▶ **What the task asks**:
Can you render the items below as a two-column CSV with the headers instruction and location, one row per item, each value in its own double-quoted field with line breaks replaced by spaces? Cover only everything from the line containing "Click the emailtray password name" down to the line containing "The image size is (648, 720). point(327,208)", both ends included, and leave the pictures out.

▶ **Dataset rows**:
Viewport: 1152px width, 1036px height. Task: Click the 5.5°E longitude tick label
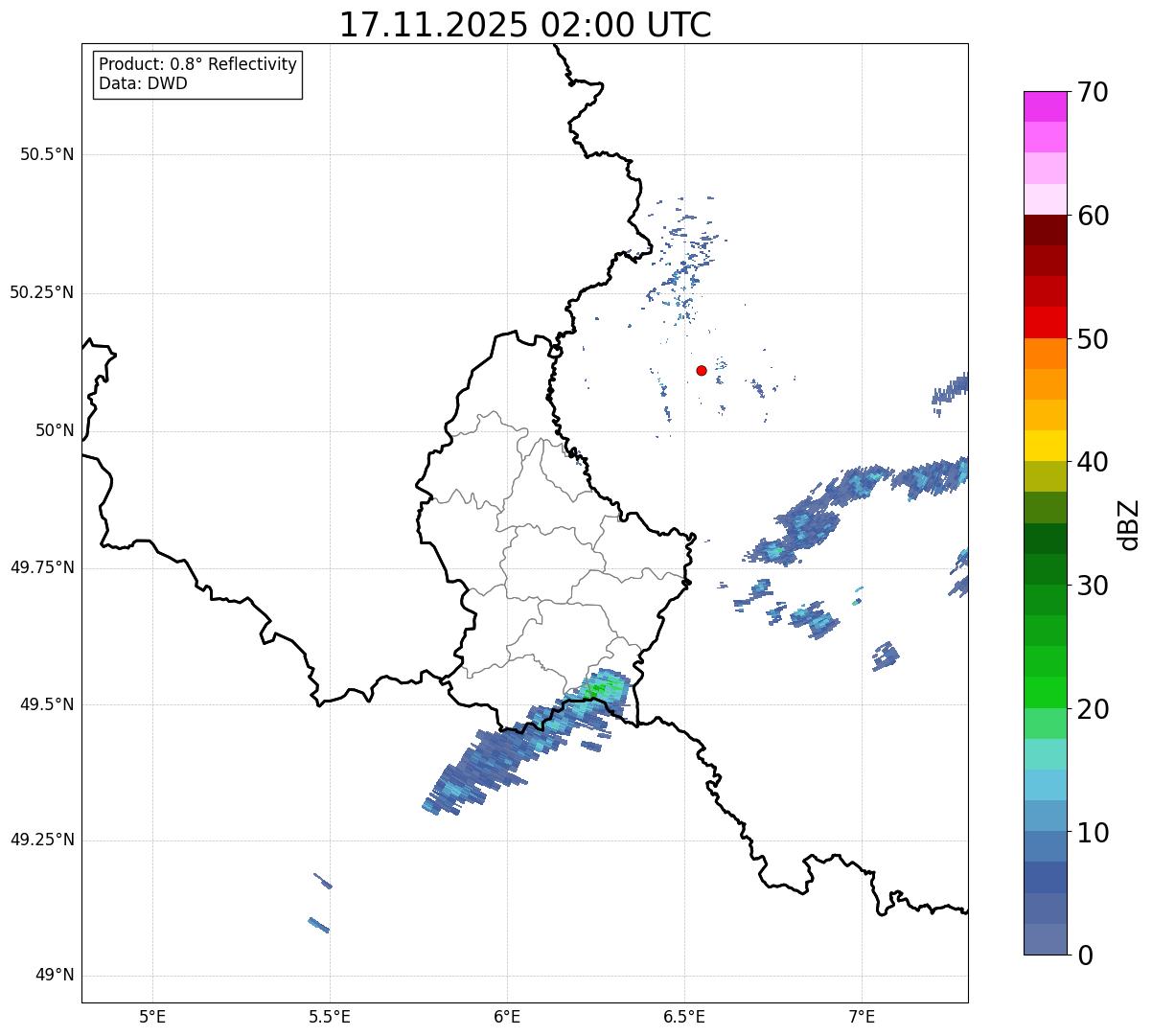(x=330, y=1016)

...

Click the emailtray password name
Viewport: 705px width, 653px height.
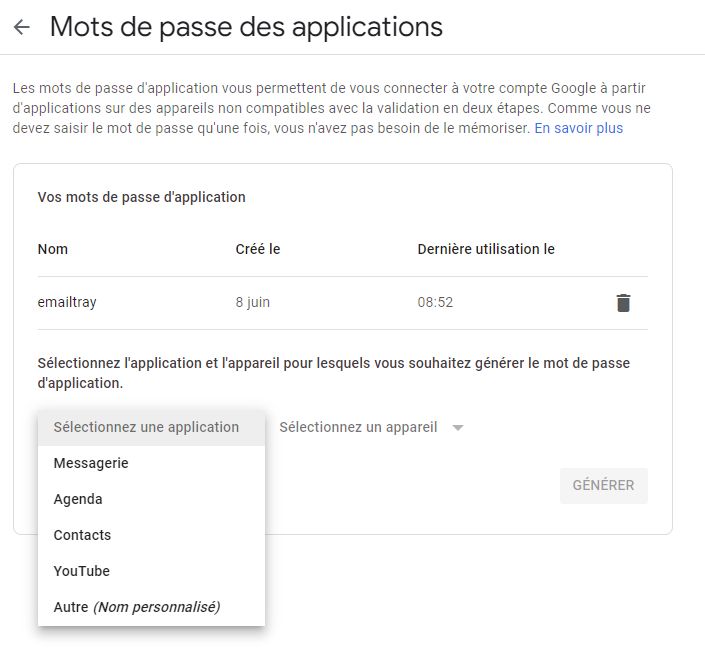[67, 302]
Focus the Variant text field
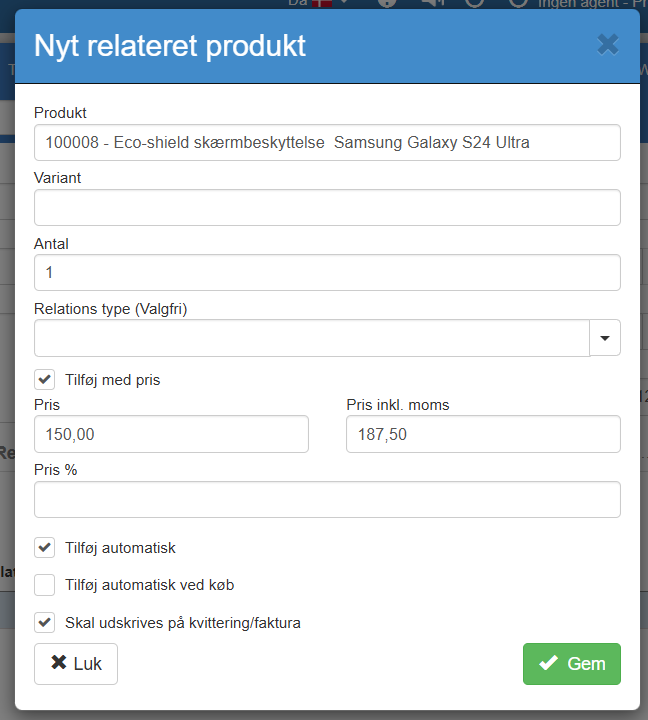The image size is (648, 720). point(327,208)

▶ **Correct result**:
instruction,location
"Click the emailtray password name Viewport: 705px width, 653px height.","[67, 302]"
"Focus the Variant text field","The image size is (648, 720). point(327,208)"